Socialist Action /February 1999

Brazil's Economy Teeters on Verge of Collapse
The Brazilian economy has been teetering on the edge of collapse since
last August. The billions of dollars in loans made by the United States
and the International Monetary Fund have failed to stop the collapse of
Southeast Asia and Russia. Another $41.5 billion was pledged at the end
of last year to save Brazil.
While this latest domino to begin tipping over may yet be temporarily
stabilized, steering the world economy back toward some measure of equilibrium
and avoiding a generalized global collapse is extremely unlikely.
As of Jan. 27, Brazil's reserve fund has dwindled from $75 billion to,
perhaps, $30 billion. (Figures cited vary from one news publication to another.)
Brazil has also used up the IMF's first allotment of $7.1 billion of its
pledged bailout money.
And in just the last eight business days before Jan. 27, the country's
currency, the real, lost a third of its value; government bonds have
fallen to half their face value. And worse, in accord with U.S./IMF policy,
further payments on their $41.5 billion pledge will not come until their
austerity demands are met.
Seven years of economic boom followed President Cardoso's tying the real
to the dollar. A triple digit rate of inflation* before his election was
almost instantly reduced to single digits afterward.
This resulted in a flood of foreign investment and a vast expansion of
credit. "Curing" its hyper-inflation by maintaining a dollar in
its reserve fund for every real in circulation allowed Brazil's deficit
to be hidden while its credit climbed way beyond the value of its assets.
Thus, the country found itself with diminished ability to pay off lenders
when their loans are called in.
Eventually, currency traders, sensing that the real was really worth
less that its peg to the dollar, triggered a panic selling of reais**
for dollars. And as happened in Asia and Russia, Brazil's currency went
into free fall. That, in turn, let the air out of Brazil's economic boom.
Business Week, one of corporate America's advocates, notes that
"there is no end in sight to the financial crisis gripping the world
economy...." The piece, which first appeared in this magazine's international
editions, was reprinted in the Jan. 25 New York Times under the headline
"Latin America: The Fire Next Time."
This big business magazine's gloomy but accurate assessment hits the
nail on the head. The following excerpt captures Business Week's
perception of Brazil's and the world's economic crisis:
The IMF no longer knows how to stave off or mitigate crises. ... But
the larger reasons for failed IMF policies in Brazil are these: We live
in a deflationary world-defined by overcapacity and insufficient demand.

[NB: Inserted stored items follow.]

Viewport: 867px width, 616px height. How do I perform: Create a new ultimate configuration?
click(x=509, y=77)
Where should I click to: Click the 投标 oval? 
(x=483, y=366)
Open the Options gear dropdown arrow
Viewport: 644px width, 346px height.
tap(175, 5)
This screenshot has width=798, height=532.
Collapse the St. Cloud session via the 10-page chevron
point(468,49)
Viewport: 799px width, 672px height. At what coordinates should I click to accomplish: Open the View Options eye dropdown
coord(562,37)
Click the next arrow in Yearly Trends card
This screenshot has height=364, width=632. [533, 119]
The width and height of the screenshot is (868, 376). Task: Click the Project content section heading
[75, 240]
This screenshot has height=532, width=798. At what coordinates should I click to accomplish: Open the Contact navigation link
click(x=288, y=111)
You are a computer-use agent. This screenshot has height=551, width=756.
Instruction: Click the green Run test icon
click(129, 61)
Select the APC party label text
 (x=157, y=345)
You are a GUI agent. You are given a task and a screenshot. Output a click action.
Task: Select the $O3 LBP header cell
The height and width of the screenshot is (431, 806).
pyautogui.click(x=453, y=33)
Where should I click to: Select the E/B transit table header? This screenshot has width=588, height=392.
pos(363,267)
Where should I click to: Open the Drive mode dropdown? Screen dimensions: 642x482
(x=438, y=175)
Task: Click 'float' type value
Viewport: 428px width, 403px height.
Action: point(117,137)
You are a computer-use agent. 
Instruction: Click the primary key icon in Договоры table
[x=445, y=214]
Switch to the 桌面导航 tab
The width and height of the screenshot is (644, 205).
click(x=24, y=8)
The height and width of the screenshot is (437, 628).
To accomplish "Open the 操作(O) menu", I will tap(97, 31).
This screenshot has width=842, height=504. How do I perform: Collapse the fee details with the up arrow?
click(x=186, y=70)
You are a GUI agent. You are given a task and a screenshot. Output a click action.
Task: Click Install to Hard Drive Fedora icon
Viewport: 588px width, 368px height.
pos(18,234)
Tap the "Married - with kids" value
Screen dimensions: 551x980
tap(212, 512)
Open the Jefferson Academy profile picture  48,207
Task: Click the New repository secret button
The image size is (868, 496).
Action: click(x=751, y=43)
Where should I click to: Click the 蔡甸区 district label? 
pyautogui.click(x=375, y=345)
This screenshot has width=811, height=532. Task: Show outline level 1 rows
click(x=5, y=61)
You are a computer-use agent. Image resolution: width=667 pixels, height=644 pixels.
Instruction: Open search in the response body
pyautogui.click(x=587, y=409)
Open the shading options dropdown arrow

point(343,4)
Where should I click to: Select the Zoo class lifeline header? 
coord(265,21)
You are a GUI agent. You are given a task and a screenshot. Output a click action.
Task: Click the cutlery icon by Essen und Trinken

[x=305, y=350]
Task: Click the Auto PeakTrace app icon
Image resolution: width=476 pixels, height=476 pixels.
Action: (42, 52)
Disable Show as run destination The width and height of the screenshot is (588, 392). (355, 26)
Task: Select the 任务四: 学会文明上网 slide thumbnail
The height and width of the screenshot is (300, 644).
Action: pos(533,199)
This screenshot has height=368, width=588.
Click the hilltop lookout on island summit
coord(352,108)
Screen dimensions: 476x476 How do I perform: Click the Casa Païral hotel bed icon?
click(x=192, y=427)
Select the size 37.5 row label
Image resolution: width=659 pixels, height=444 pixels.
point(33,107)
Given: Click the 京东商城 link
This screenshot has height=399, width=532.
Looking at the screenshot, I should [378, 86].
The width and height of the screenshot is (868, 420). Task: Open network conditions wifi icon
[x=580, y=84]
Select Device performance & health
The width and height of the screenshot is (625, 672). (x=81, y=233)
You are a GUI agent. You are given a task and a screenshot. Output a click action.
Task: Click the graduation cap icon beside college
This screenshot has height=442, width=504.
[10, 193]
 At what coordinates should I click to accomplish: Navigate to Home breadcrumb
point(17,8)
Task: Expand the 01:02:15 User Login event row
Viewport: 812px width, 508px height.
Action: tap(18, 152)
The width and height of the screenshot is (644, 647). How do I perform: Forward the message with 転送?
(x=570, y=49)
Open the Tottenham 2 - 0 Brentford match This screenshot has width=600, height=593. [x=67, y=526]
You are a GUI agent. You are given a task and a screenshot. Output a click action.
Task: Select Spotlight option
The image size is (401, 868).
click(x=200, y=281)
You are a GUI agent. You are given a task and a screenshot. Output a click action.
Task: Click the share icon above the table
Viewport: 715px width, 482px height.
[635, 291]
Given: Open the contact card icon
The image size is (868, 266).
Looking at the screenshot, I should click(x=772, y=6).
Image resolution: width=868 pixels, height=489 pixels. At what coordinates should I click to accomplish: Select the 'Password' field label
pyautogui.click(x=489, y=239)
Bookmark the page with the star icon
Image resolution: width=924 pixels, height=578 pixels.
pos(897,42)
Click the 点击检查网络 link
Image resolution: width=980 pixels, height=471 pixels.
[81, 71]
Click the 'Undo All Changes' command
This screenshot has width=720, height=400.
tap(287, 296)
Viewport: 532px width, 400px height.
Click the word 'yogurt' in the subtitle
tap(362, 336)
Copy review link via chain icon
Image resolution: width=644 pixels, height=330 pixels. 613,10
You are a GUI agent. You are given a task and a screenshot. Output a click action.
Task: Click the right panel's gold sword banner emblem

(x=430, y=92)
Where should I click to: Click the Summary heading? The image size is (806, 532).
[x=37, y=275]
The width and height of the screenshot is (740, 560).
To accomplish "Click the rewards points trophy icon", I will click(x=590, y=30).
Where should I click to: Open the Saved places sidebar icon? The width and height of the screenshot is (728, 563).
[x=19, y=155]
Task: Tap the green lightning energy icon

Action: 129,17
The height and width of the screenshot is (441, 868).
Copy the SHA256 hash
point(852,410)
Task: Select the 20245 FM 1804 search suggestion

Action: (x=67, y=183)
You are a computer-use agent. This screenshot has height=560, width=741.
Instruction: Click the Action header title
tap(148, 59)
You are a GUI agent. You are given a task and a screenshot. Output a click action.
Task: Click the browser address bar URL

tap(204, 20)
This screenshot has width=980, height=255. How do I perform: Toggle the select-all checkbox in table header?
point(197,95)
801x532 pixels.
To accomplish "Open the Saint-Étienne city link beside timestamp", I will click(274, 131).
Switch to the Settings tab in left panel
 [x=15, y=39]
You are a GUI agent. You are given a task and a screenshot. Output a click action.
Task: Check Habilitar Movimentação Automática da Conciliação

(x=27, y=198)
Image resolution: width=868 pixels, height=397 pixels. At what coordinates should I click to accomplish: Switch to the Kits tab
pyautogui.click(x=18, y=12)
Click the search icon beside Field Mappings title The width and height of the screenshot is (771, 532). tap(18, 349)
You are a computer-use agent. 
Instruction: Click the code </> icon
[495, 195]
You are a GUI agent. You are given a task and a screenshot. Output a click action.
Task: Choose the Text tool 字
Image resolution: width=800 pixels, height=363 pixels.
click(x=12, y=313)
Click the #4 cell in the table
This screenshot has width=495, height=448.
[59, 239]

The austerity policies forced upon countries by the IMF in return for loans
transform bad debt problems into economic debacles. ... The austerity policies
of the IMF and the U.S. Treasury aren't part of the solution. They are
part of the problem.
But that's only half of the current crisis in Brazil. While the IMF's
conditions for aid continue to be "part of the problem," their
austerity "solution" is meeting stubborn resistance from the Brazilian
working class.
High level of class consciousness
The Brazilian working class is unique in that its level of class consciousness
and combativity have been on the rise for more than a dozen years.
The Workers Party, which rose from a small vanguard to a mass workers'
political movement in this past period, is only the most visible expression
of the high level of class consciousness of Brazilian workers. However,
like most mass workers' parties in the world today, its leadership lags
far behind the consciousness of its worker vanguard.
The Jan. 17 edition of The New York Times reported on the impact
of the crisis on Brazil's industrial workers. The report describes the takeover
on Jan. 5 of a Ford auto plant by 2800 laid-off assembly line workers and
their still-employed comrades.
Larry Rohter, the Times reporter, describes the impact of the crisis
on the country's workers: "For Brazil's 275,000 auto workers, once
considered the elite of the working class, that means hard times after years
of hard-won improvements in their standard of living. 'Yesterday, I was
dreaming,' reads the bumper sticker on a car parked outside the Ford factory
here [referring to the recent economic boom]. 'Today, I can't even sleep.'"
Twelve days after Rohter's report, Ford had not yet moved against the
workers occupying their plant. Capitalists, of course, know that failure
to forcefully and effectively respond to such methods of struggle will lead
to more of the same.
Thus, it's not hard to see that if this crisis persists, unemployment
and other hardships will mount to ever more dangerous levels. Historical
experience teaches that when workers have had a taste of higher living standards
and a better life for them and their families, the reality of being pushed
back to their previous condition can have highly undesirable consequences
for capitalists.
Workers, after all, have been known to conclude that if their bosses
can't keep the economy going and provide workers with the means of a decent
livelihood, they may just have to do it themselves!
The need for workers' leadership
It's these factors that most explain why the capitalist government headed
by President Fernando Henrique Cardoso has been stymied so far in efforts
to impose austerity on the workers.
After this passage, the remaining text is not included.